S.C. Maree, T. Alderliesten, D. Thierens, P.A.N. Bosman
The Hill-Valley Evolutionary Algorithm (HillVallEA) is a real-valued evolutionary algorithm specifically aimed for multi-modal optimization. It has been described initially in
Real-Valued Evolutionary Multi-Modal Optimization driven by Hill-Valley Clustering In Proceedings of the Genetic and Evolutionary Computation Conference S.C. Maree, T. Alderliesten, D. Thierens, and P.A.N. Bosman. GECCO-2018, ACM Press, New York, New York, 2018.
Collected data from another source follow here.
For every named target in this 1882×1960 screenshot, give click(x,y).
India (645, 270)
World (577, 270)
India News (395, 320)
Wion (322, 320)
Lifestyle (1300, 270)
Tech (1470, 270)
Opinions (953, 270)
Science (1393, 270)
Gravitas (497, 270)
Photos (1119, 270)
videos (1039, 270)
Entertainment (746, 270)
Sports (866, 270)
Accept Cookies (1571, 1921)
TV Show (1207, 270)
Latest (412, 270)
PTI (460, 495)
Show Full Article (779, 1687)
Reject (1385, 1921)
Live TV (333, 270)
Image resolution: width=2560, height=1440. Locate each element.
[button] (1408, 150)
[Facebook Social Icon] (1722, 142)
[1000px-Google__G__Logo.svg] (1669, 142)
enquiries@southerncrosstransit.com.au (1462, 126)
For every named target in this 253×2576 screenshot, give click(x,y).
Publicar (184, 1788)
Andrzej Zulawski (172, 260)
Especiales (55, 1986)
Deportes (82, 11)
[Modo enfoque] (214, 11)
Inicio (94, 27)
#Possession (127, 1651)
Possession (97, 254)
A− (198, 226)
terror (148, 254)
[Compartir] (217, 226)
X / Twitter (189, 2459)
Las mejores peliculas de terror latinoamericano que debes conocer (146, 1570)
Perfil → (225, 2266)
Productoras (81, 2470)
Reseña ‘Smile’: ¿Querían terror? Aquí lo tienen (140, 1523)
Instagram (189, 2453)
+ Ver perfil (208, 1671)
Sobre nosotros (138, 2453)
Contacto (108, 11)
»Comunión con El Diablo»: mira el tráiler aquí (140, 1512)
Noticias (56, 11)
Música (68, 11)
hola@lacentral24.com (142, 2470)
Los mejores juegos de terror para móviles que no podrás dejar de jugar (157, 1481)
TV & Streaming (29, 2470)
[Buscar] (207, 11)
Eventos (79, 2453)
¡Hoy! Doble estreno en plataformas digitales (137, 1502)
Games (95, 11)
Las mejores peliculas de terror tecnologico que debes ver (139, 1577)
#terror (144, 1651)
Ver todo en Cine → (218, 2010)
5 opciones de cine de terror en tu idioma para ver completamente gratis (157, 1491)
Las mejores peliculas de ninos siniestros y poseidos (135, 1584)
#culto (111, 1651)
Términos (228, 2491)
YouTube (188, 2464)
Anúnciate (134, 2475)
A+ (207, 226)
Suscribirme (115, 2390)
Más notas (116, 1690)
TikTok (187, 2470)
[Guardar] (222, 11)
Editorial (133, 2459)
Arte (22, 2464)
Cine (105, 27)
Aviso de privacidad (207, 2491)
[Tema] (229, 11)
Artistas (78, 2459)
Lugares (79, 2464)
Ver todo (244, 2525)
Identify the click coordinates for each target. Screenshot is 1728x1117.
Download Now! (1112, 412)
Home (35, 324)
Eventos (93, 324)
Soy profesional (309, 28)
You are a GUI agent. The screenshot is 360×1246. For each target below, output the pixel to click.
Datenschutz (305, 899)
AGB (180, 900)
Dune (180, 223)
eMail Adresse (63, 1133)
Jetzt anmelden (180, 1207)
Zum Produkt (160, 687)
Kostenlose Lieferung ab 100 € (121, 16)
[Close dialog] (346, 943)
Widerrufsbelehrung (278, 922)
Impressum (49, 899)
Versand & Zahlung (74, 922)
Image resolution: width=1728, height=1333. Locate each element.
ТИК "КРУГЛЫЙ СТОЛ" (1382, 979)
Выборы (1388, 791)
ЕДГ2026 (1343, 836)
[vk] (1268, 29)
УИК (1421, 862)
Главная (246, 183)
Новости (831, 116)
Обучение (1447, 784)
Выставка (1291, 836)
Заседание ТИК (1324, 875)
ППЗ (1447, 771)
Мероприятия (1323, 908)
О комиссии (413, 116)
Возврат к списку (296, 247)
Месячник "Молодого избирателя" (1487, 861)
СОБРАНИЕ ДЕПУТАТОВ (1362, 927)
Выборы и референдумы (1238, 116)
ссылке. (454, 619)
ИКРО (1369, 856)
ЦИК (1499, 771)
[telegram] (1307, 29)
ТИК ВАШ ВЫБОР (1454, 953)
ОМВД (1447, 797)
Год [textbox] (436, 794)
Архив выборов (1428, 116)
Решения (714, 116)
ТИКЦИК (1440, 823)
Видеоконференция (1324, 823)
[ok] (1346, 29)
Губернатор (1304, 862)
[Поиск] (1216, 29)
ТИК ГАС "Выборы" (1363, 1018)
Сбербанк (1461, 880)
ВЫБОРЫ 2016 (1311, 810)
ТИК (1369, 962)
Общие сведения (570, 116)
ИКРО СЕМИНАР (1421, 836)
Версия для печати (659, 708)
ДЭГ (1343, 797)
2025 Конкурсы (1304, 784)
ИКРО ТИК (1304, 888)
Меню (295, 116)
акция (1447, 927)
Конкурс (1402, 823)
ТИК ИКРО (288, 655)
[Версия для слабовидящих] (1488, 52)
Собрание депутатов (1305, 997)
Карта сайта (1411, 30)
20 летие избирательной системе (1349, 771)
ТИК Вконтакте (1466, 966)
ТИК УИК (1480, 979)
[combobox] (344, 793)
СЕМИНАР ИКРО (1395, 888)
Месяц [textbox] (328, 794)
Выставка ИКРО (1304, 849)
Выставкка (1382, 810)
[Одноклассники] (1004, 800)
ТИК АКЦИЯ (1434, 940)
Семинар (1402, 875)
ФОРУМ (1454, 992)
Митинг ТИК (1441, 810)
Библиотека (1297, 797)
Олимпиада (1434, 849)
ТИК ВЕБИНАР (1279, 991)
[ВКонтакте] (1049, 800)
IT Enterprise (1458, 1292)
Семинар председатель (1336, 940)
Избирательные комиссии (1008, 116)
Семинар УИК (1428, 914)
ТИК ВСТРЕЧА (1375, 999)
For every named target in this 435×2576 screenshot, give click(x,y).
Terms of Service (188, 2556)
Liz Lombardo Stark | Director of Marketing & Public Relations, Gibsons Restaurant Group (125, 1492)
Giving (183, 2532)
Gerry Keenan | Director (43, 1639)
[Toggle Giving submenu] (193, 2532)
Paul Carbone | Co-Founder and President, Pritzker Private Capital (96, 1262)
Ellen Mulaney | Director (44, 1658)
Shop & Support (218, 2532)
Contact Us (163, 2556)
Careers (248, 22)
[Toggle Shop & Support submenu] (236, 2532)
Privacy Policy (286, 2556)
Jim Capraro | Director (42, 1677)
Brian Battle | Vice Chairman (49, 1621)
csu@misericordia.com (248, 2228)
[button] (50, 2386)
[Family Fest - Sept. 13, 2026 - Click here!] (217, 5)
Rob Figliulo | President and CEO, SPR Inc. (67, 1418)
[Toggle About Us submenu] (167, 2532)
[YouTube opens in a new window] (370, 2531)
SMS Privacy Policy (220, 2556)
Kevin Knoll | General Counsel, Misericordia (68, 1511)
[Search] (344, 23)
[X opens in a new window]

and benchmarked in the following technical reports
Benchmarking the Hill-Valley Evolutionary Algorithm for the GECCO 2018 Competition on Niching S.C. Maree, T. Alderliesten, D. Thierens, P.A.N. Bosman arXiv preprint arXiv:1807.00188, 2018.
and
Benchmarking HillVallEA for the GECCO 2019 Competition on Multimodal Optimization S.C. Maree, T. Alderliesten, P.A.N. Bosman arXiv preprint arXiv:1907.10988, 2019 .
Start by making a clone of the repository,
git clone https://github.com/SCMaree/HillVallEA
Two example scripts have been provided to demonstrate the use of HillVallEA. Call make to build using your favorite compiler. This builds the two provided example scripts, example_simple and example_cec2013_benchmark.
The script example_simple uses HillVallEA to solve the Six Hump Camel Back problem and example_simple.cpp can function as a guideline in order to implement your own problem.
The script example_cec2013_benchmark runs HillVallEA on the problems of the CEC2013 niching benchmark
reproduces the obtained peak ratio and static f1 averaged over a number of runs as stated in the above mentioned technical report.
To clean up after compilation, call make clean.